Items from a data source:
>> Begin

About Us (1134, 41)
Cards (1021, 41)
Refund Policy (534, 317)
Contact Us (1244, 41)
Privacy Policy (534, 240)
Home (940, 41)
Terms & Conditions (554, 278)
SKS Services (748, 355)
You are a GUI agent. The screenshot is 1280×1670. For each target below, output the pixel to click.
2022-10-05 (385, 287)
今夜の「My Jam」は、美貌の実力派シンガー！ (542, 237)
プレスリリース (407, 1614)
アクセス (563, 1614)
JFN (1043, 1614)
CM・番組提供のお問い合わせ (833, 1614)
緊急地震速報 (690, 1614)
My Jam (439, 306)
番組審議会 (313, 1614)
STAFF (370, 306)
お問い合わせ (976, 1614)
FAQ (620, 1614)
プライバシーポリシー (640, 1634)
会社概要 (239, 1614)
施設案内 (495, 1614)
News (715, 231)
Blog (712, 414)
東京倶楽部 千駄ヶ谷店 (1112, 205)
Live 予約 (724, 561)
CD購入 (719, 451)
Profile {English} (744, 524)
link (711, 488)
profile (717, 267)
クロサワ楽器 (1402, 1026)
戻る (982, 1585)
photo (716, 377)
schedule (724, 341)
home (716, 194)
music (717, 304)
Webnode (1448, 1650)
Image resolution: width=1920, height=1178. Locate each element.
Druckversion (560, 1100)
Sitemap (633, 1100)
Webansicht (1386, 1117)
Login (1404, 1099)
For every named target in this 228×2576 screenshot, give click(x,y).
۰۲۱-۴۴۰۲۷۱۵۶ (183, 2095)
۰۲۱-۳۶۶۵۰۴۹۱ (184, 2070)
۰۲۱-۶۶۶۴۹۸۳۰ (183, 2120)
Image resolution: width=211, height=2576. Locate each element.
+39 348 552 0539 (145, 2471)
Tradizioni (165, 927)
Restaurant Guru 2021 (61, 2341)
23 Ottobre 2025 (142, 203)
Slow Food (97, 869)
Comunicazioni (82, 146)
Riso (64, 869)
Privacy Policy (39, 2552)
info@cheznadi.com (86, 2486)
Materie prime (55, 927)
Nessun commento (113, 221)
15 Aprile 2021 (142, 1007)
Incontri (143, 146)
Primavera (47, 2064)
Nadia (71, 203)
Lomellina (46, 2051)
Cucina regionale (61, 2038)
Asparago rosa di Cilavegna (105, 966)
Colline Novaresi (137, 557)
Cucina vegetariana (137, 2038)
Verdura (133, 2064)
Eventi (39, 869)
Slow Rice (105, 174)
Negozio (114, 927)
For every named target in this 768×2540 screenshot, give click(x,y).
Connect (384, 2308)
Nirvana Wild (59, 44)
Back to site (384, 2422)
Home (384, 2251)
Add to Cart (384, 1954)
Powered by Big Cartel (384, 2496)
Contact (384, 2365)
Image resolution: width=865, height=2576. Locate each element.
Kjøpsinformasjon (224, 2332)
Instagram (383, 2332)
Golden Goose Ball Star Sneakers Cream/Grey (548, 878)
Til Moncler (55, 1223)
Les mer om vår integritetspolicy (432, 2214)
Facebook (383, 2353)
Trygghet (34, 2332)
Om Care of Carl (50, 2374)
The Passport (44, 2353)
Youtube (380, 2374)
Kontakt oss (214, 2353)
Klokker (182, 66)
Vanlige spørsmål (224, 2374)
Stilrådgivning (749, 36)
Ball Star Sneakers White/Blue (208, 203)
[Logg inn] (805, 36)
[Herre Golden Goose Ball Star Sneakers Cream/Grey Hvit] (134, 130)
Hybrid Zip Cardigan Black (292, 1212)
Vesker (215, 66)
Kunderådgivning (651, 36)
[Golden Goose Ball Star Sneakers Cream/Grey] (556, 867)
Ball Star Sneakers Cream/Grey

>> End

## TASK REQUIREMENTS
Repeat the records from the line containing "Materie prime (55, 927)" through the line containing "Verdura (133, 2064)", copying each line exactly.

## ANSWER TO THE TASK
Materie prime (55, 927)
Nessun commento (113, 221)
15 Aprile 2021 (142, 1007)
Incontri (143, 146)
Primavera (47, 2064)
Nadia (71, 203)
Lomellina (46, 2051)
Cucina regionale (61, 2038)
Asparago rosa di Cilavegna (105, 966)
Colline Novaresi (137, 557)
Cucina vegetariana (137, 2038)
Verdura (133, 2064)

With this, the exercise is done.